▶ Sfide proposte
**a.** Nel testo su Marx e la filosofia, elenca tutti gli ambiti di storia che i quaderni di estratti di Marx documentano, oltre all'economia politica.
**b.** Secondo il testo su Marx e la filosofia, in quali anni Marx ed Engels redassero Die deutsche Ideologie?
**c.** Prosegui il testo su Marx e la filosofia a partire dalla sua ultima frase.

▶ Testo del documento

Le migliaia di pagine di quaderni di estratti minuziosamente compilati da Marx lungo l’intero trentennio londinese testimoniano severi studi rivolti, oltre naturalmente al costante approfondimento dell’economia politica, tra le molte altre cose, alla storia dell’antropologia, della geologia, della mineralogia; nonché alla storia della diplomazia, della fisica e della trigonometria. A tutti gli effetti, quindi, i filosofi e la filosofia parrebbero negli ultimi decenni della vita di Marx – che faticosamente la quarta sezione di Exzerpte dell’edizione critica delle opere marx-engelsiane promossa dalla «Berlin-Brandeburgische Akademie der Wissenschaften» sta portando alla luce ancora in questi anni – elementi assenti.

Seguendo la rappresentazione che Marx stesso retrospettivamente offre della propria evoluzione intellettuale, la rottura con la filosofia intesa come disciplina dotata di autonomo statuto veritativo si consuma nell’opera redatta con Engels tra il 1845 e il 1846 Die deutsche Ideologie. Pagine che, tuttavia, il ventottenne Marx e il ventiseienne amico e compagno di una vita Engels non pubblicheranno mai e deliberatamente esporranno alla «critica» sì, ma «roditrice dei topi»3. Nota è la tesi centrale della prima parte Ad Feuerbach dell’ampio manoscritto marx-engelsiano: morale, teologia e metafisica «non hanno storia», non hanno cioè alcuna consistenza veritativa autonoma4. Le radici degli assunti veritativi fatti propri da tali discipline sono dislocate altrove, ossia sul piano della «produzione materiale» che ne è fondamento e principio.

La produzione è quindi il «vero presupposto» che Marx ed Engels individuano al fine di congedarsi dalla filosofia e approdare così alla «scienza positiva»: «Cessano le frasi della coscienza e al loro posto deve subentrare il vero sapere»5. È indicativo che, a tredici anni dalla redazione, il fondamentale merito ascritto da Marx al ponderoso manoscritto giovanile risieda sostanzialmente nell’aver permesso a lui e a Engels di fare i conti con la loro «precedente coscienza filosofica»6. Coscienza che, fino al 1845-1846, ambisce sì a porsi criticamente, ma rimane comunque interna a un perimetro di dibattito tipicamente junghegelianisch. Problema fondamentale per i «Giovani Hegeliani» – questione che per molti versi continuerà ad echeggiare sino alla fine nella testa di Marx – è in che modo rapportarsi all’eredità filosofica di Hegel.

Record da un dataset di puntamento
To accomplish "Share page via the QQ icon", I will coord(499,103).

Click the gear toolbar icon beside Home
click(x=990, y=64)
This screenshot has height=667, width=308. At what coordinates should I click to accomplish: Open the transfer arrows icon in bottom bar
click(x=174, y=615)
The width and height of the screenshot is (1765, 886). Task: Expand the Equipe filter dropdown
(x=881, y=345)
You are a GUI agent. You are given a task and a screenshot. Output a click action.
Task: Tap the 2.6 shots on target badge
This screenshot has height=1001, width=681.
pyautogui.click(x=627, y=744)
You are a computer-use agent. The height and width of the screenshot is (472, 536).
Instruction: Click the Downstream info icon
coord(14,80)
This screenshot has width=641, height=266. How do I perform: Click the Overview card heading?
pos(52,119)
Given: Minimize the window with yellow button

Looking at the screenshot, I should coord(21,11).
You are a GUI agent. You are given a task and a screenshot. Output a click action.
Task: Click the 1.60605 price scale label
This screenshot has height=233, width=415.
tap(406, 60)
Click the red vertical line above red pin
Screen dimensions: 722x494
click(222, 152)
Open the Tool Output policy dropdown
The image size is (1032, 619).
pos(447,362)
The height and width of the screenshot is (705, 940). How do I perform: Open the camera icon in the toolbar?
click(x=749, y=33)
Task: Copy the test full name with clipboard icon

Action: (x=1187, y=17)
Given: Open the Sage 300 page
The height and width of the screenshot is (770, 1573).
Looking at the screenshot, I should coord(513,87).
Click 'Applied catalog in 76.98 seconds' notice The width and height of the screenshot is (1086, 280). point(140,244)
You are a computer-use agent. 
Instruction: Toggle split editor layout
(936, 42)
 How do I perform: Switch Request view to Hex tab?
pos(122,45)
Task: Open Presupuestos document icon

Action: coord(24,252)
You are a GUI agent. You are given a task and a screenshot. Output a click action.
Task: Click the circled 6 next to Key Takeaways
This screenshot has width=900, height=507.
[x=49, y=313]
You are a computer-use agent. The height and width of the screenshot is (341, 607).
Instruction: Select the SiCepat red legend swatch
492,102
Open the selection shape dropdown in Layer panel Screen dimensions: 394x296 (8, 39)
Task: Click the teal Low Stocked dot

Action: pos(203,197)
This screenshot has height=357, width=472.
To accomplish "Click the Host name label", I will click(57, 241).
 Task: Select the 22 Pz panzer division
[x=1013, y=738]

▶ Soluzioni dell'esercizio
**a.** La storia dell'antropologia, della geologia, della mineralogia, della diplomazia, della fisica e della trigonometria.

**b.** Tra il 1845 e il 1846.

**c.**
L’irrompere del 1848 interviene a spazzare il campo anche da dibattiti culturali solo fino a poco prima centrali. La misura della novità può essere icasticamente colta nel repentino declino di popolarità di Ludwig Feuerbach che invece, nel pugno di anni tra la pubblicazione de L’Essenza del Cristianesimo del 1841 e il 1848, fu l’astro indiscusso della filosofia tedesca. Se vista alla luce del rinnovamento seguito al 1848, che alla prova dei fatti si dimostrerà molto più foriero di conseguenze a livello culturale che politico, diviene meno difficile cogliere la ragione per cui Marx ed Engels giudicano in poco tempo la pubblicazione dell’Ideologia tedesca come d’emblée superata dalla storia.

Se si esclude la verbosa polemica raccolta nel volume Herr Vogt del 1860, negli ultimi trent’anni di vita, Marx congeda per la stampa solamente due testi: Per la critica dell’economia politica nel 1859 e il I libro de Il Capitale nel 1867. Anche qui, però, la filosofia e i filosofi non compaiono e, laddove accade, sempre in nota.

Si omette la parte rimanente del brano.